Stored records:
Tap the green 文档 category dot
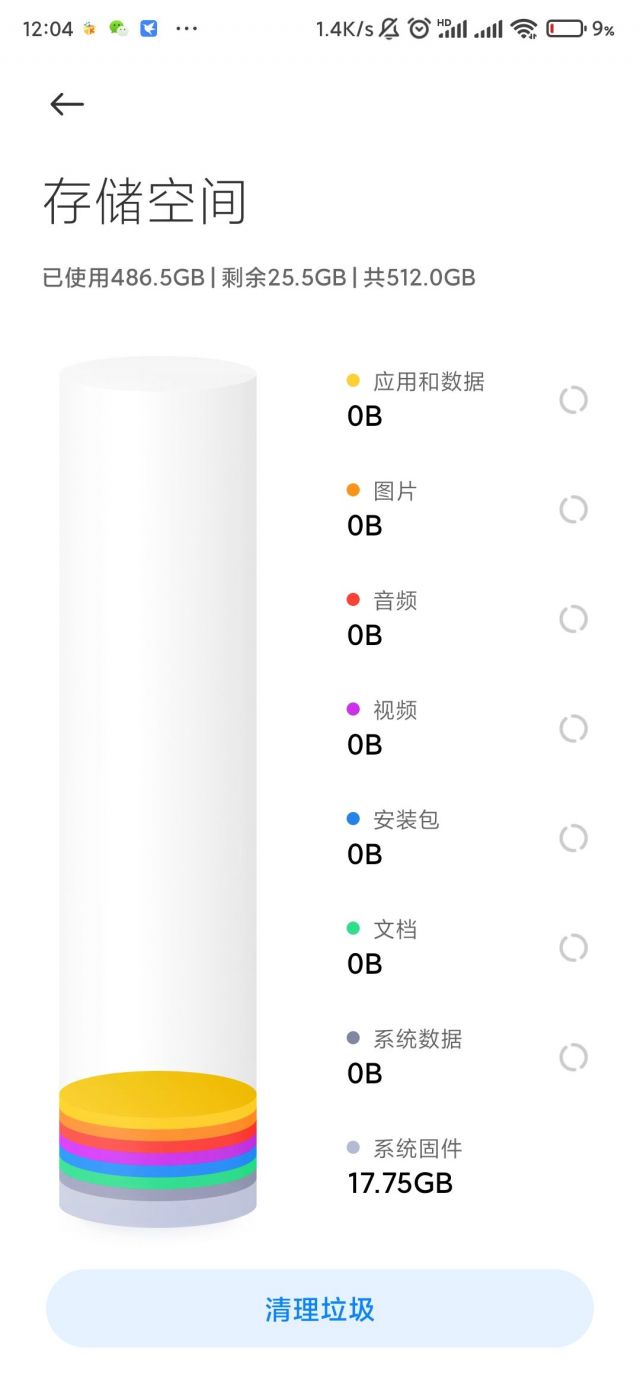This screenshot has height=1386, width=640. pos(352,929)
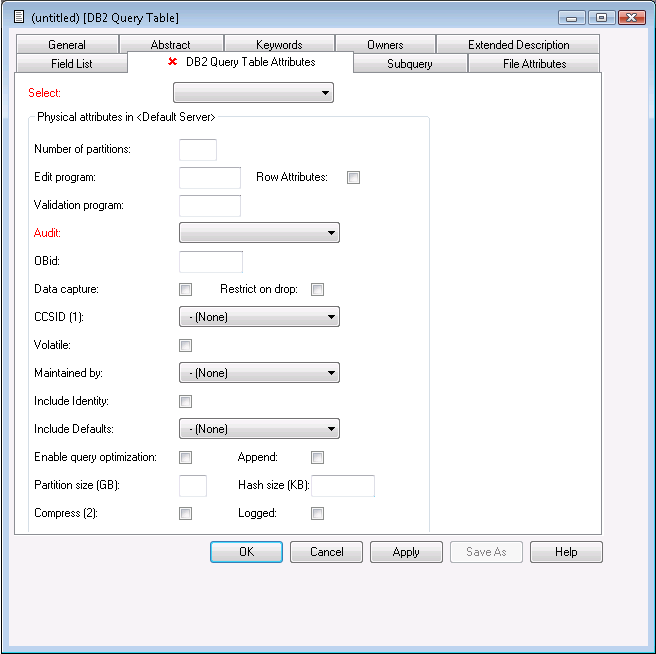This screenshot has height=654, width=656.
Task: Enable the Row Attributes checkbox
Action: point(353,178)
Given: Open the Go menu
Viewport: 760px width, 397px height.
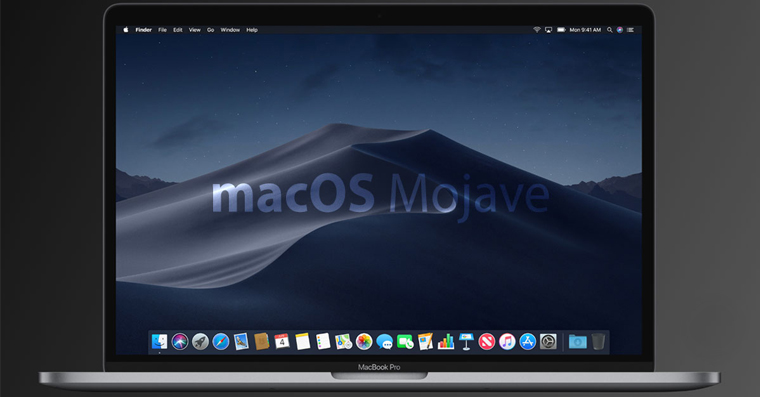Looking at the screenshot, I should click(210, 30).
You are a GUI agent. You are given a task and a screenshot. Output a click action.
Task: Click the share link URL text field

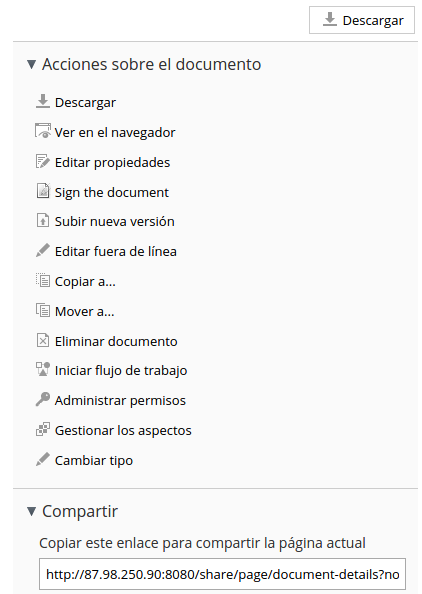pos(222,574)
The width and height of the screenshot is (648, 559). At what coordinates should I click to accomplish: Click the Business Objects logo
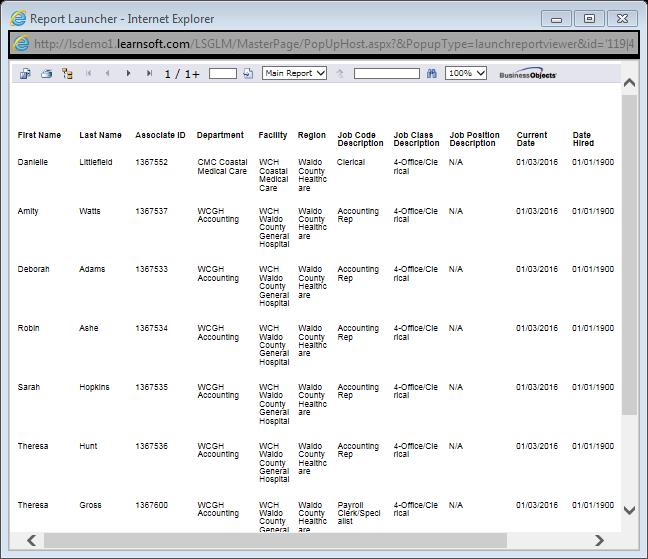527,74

WHAT YOU WILL DO: Exact repetition of the data is needed, with no images retained.

ANSWER TO THIS TASK:
Tap the green 文档 category dot
This screenshot has height=1386, width=640. pos(352,929)
This screenshot has height=654, width=656.
Task: Enable the Row Attributes checkbox
Action: point(353,178)
Given: Open the Go menu
Viewport: 760px width, 397px height.
Looking at the screenshot, I should click(210, 30).
You are a GUI agent. You are given a task and a screenshot. Output a click action.
Task: Click the share link URL text field

pos(222,574)
The width and height of the screenshot is (648, 559). At what coordinates should I click to accomplish: Click the Business Objects logo
527,74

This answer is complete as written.